**WORK REQUIRED:**
Every line of the entries below from the one containing "This screenshot has height=385, width=550." to the one containing "Task: Sort by Your Rating column", both ends included, must be written out exactly. No other line belongs in the answer.

**DATA EXCERPTS:**
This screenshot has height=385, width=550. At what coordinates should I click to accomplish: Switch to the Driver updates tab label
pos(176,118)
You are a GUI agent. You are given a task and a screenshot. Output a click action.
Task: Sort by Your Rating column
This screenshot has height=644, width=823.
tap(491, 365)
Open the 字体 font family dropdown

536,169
* * *
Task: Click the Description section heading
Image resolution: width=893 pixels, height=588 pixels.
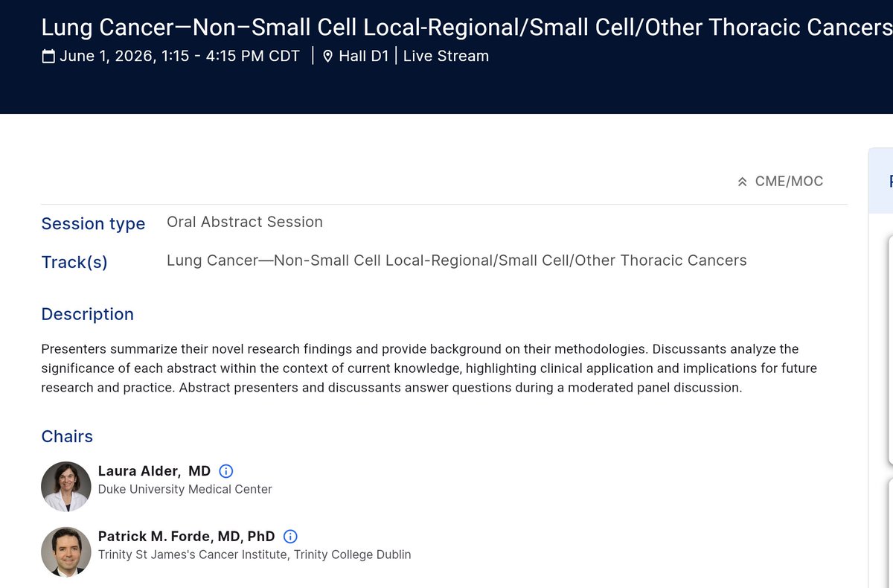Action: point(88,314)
==
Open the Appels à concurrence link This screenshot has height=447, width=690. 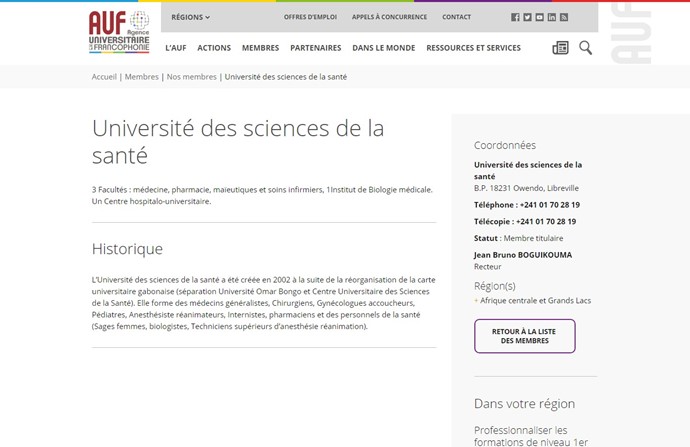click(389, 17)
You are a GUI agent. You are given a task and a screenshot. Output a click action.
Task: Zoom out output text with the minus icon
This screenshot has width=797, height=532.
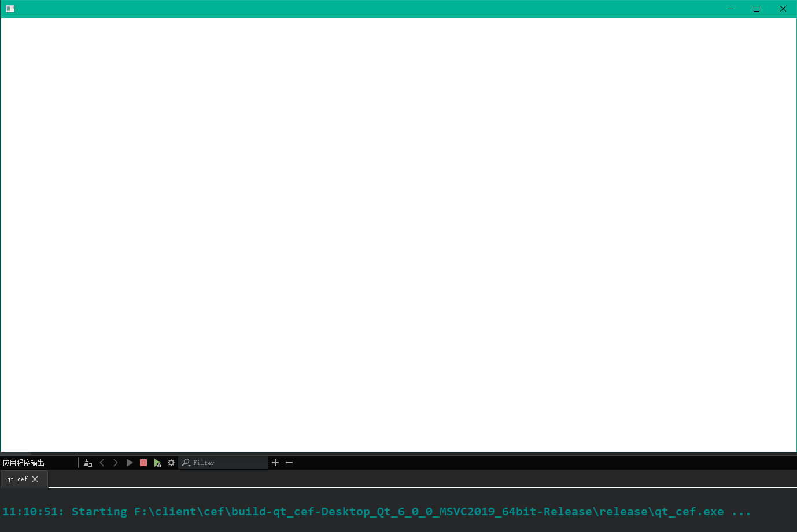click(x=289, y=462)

**PROBLEM SOLUTION:**
This screenshot has height=385, width=550. At what coordinates should I click to accomplish: Switch to the Driver updates tab label
pos(176,118)
You are a GUI agent. You are given a task and a screenshot. Output a click action.
Task: Sort by Your Rating column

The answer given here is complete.